9. Just buy it in a bag! At first I thought this was really stupid, but with time I’ve come to change my opinion and I think the US needs to start doing this as well. Cleaning products are hard to find in bottles/containers. For example, there might be one facing of Clorox wipes in the cylindrical container, but 7 facings of the wipes in bags. One facing of Windex in a spray bottle, and 5 facings of window cleaner in bags. I was really confused at first as to how Argentinians successfully clean their windows from said bag. But now I’ve realized that these are refills! Duh! This totally saves on packaging costs, making the products way cheaper than in the US and better for the environment at the same time. Would it really kill Americans to pour Windex from a bag into the bottle? Or to take the top off the Clorox wipes container and put in a new pack of wipes? Probably not. We should start doing that.
10. Recycling… or lack thereof. It’s super, super difficult to recycle things here. My building doesn’t have recycling, nor do most others. There was a thing in the plaza a few weeks back where you could recycle bottles and cans, but overall nobody recycles.
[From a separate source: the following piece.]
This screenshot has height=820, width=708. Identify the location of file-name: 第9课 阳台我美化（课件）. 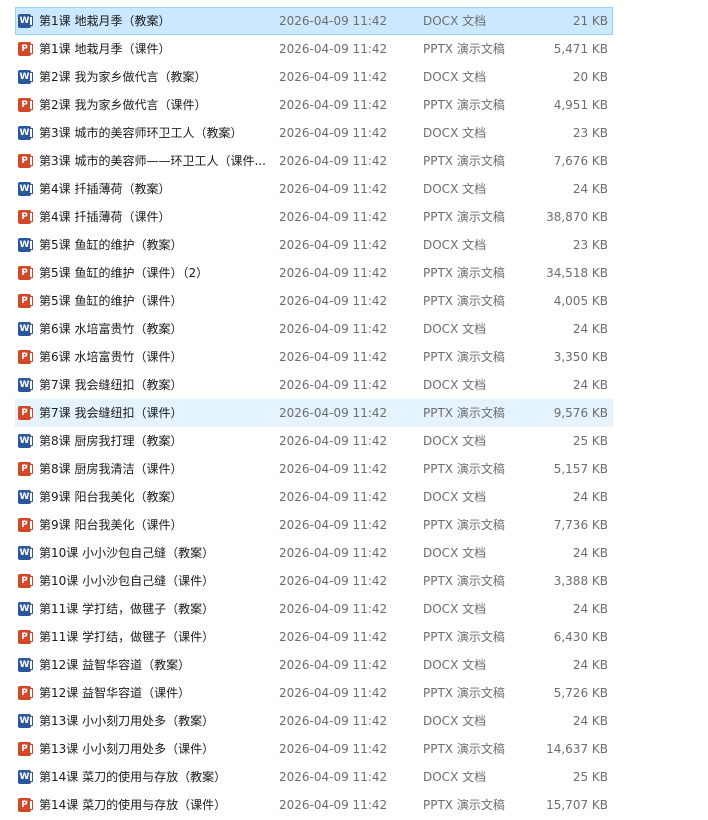
(111, 525).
I’m definitely not a gung-ho environmentalist but this seems really dumb to me because it isn’t that hard to recycle things and it’s a huge way to cut down on waste.
11. Elevated… “trash holders” in the street. Here, people don’t have those big garbage cans in their home or apartment building for trash. Instead, everyone just leaves their garbage in bags in “trash holders” in the street, at least in the city center. Then someone comes by and picks it up. These holders are off the ground, assumably because…
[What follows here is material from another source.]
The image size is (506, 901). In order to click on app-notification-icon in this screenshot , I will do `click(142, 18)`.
12. There are SO MANY STRAY DOGS HERE. I really do love Argentina, but the one thing I literally HATE about this country is the number of stray dogs AND the apathy towards them. There are PUPPIES 2 months old sleeping on the street because they were abandoned. It constantly breaks my heart (… I finally caved one day and rescued that little pup, who I am proud to say is doing super well with his new mom!)
13. Breastfeeding. Sorry if this is an awkward topic? But here breastfeeding happens everywhere, all the time. In the park, in the plaza, on the bus, while walking down the street… And the women don’t throw a blanket over themselves and the baby. So let’s just say that you see WAY MORE than you ever wanted to. Gross.
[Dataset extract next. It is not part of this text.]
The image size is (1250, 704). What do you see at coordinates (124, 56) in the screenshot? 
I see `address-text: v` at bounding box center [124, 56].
14. George López ringtone. For some reason, every other person whose phone goes off on the bus has a George López ringtone. So random! I don’t know why that is popular. But I always smile because I love(d) this show!
15. Blackberry – Blackberry is the iPhone of Salta, apparently. It’s the hot phone to have. Which is funny because that’s so 2008 to me. But I got one the other day, replacing my piece of crap Nokia 500, and couldn’t be happier to have a Blackberry! Isn’t she cute?
16. These weird shoes with a separate part for your big toe… Super popular. So strange. Not cute.
17. Silent signs of faith. Salta is REALLY Catholic. In Spain they “say” they’re Catholic but let’s be real, no one goes to church anymore. But here, it’s still really, really Catholic! The most interesting thing to me are what I call silent signs of faith. Whenever people go past any church, whether it’s on bike, on foot, in a taxi, while driving their own car, or on the bus, people do the sign of the cross. There are a good number of churches here, so this happens a lot. Around Easter thousands of people climb up Cerro San Bernardo, one of the three main hills overlooking Salta, on a pilgrimage of sorts. It’s so Catholic here!!